READING PASSAGE:
· · ·
However, latest estimates by the Finance Ministry suggest the economy is likely to shrink by 12 percent, meaning the budget deficit could reach 10 percent this year.
Plans to widen the country's budget deficit will be subject to the approval of the principle donors of a 7.5 billion euro financial relief package to help ease Latvia's worsening economic crisis.
Dombrovskis said there was no concrete indication from international lenders yet as to what level of budget deficit, if any, they would allow.

Under the conditions of the IMF-led loan, Latvia agreed to keep its budget deficit to within 4.7 percent of gross domestic product in 2009.
Speaking to TBT following a meeting on planned budget amendments, Dombrovskis said the security of international loan payments is key to Latvia's long-term recovery.
"As the government has already admitted, in case we do not continue to receive this international loan the treasury has only enough money until late June. The threat of bankruptcy is near and very immediate," Dombrovskis said.

On March 10 ministers of the Economic and Financial Affairs Council (ECOFIN) called for Latvia to "rigorously" implement wage cuts and implement other measures to achieve the deficit target of 5.3 percent of GDP, or 613 million lats.
However, Dombrovskis said the government intended to reopen negotiations with the IMF and EU on setting a 7 percent benchmark target as a matter of urgency.
The IMF declined to comment on possible renegotiations with the Latvian government or conditions likely to be attached to further financial assistance.
· · ·
CHECK YOUR UNDERSTANDING:
[1] According to the passage on Latvia's budget deficit, within what share of gross domestic product did Latvia agree to keep its 2009 budget deficit under the IMF-led loan?
[2] Write out the passage on Latvia's budget deficit word for word from "Plans to widen" up to and including "they would allow.".

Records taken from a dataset
· · ·
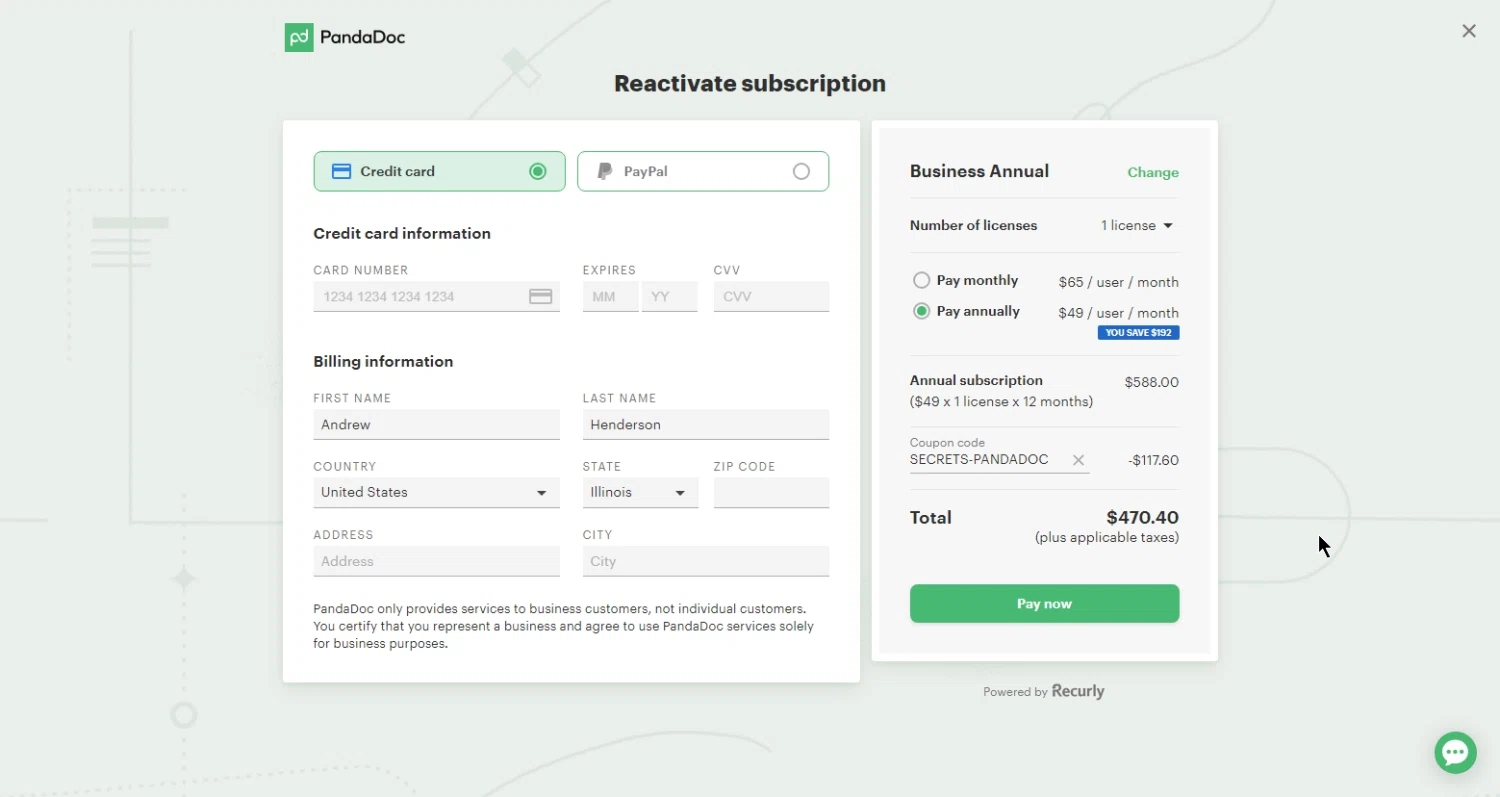This screenshot has height=797, width=1500.
Task: Remove the SECRETS-PANDADOC coupon code
Action: tap(1078, 460)
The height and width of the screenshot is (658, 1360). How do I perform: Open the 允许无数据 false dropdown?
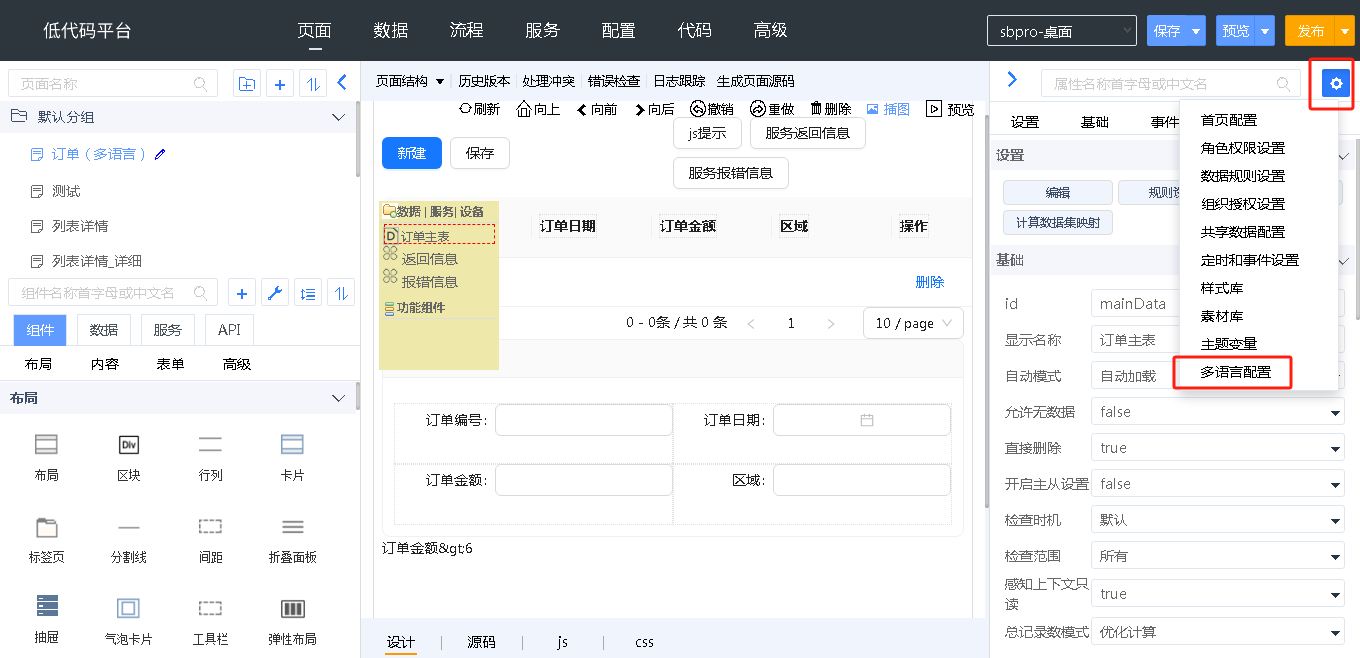click(x=1217, y=412)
· · ·
SOLVED TASKS:
[1] Within 4.7 percent of gross domestic product.

[2]
Plans to widen the country's budget deficit will be subject to the approval of the principle donors of a 7.5 billion euro financial relief package to help ease Latvia's worsening economic crisis.
Dombrovskis said there was no concrete indication from international lenders yet as to what level of budget deficit, if any, they would allow.